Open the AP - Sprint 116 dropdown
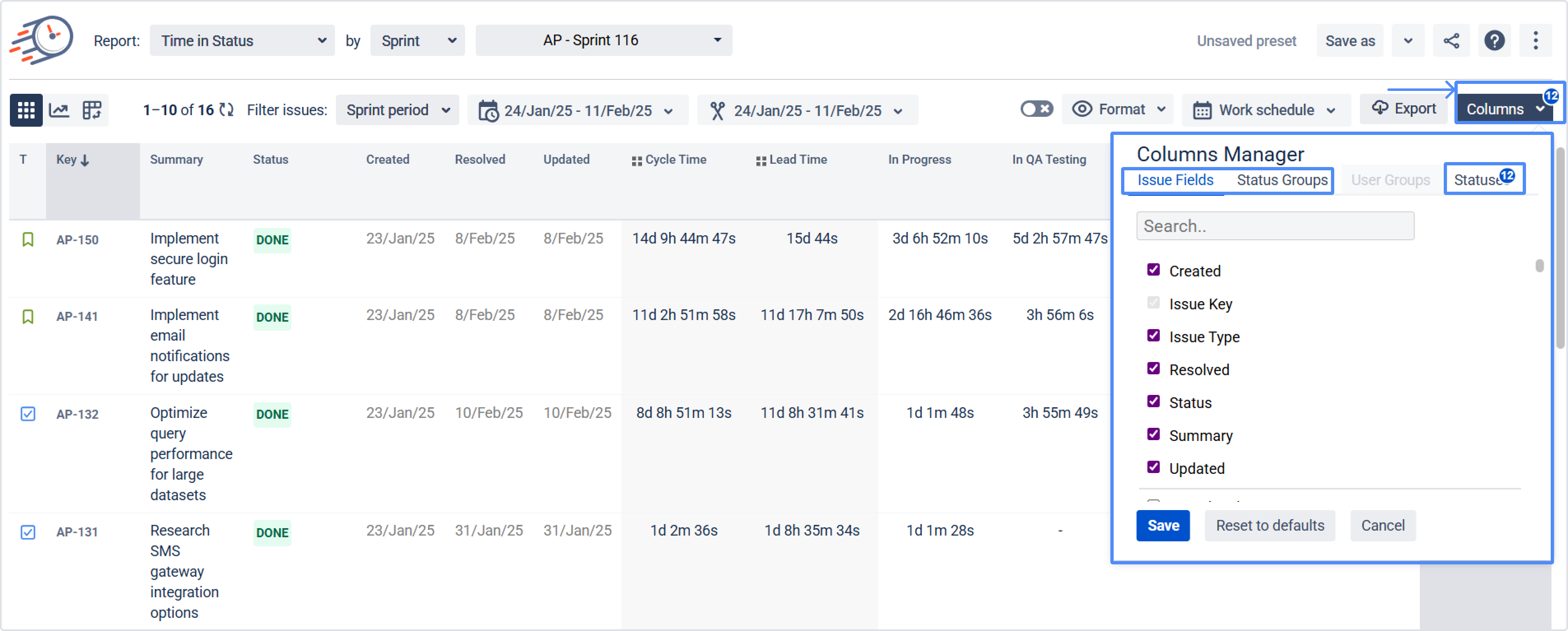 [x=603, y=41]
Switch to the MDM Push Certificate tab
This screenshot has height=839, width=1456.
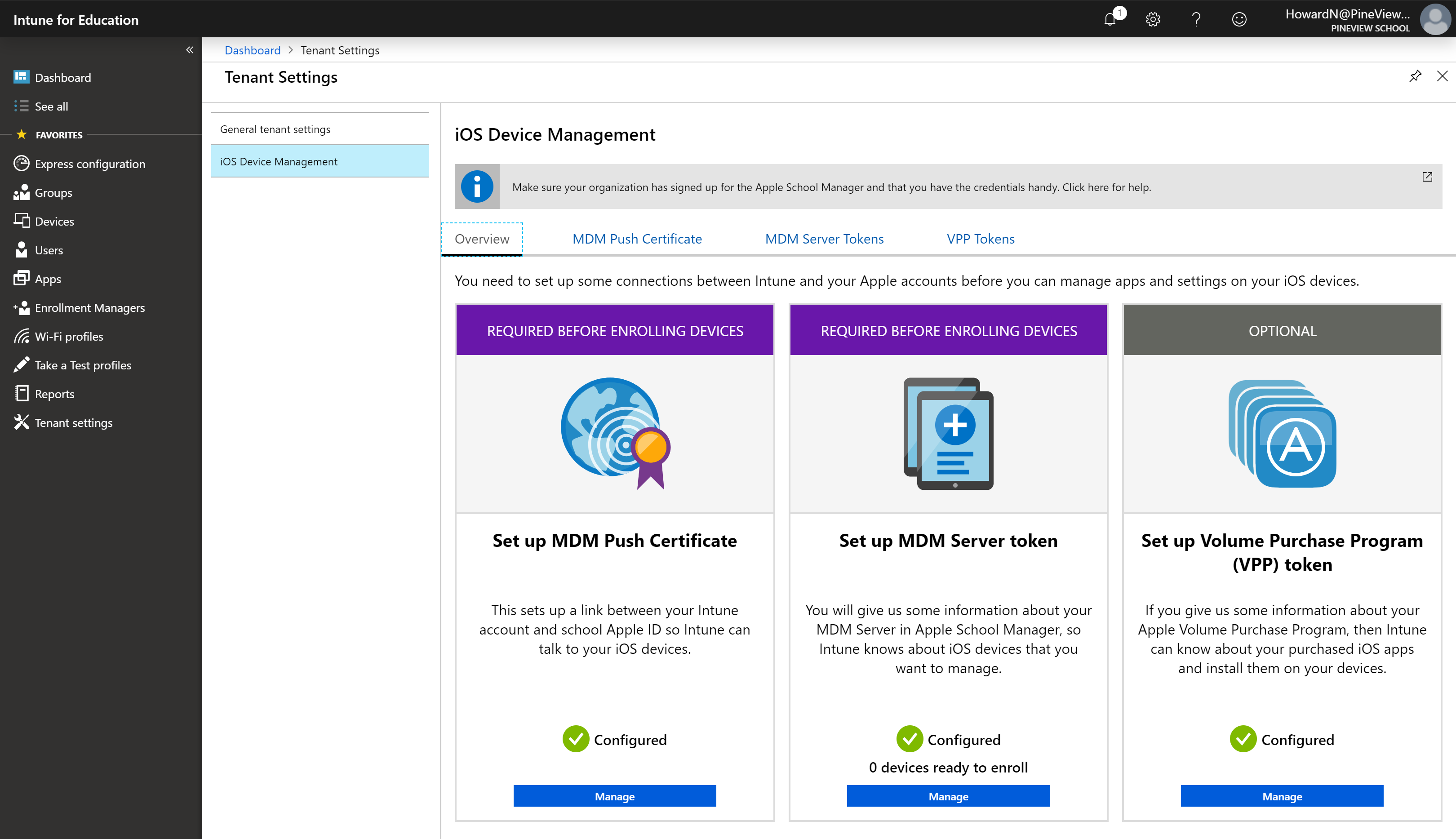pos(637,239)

########################################

### Work item:
None of the pictures belong in the copy; transcribe the rest of the data exactly.

### Task output:
Open the AP - Sprint 116 dropdown
 [x=603, y=41]
Switch to the MDM Push Certificate tab
This screenshot has height=839, width=1456.
pos(637,239)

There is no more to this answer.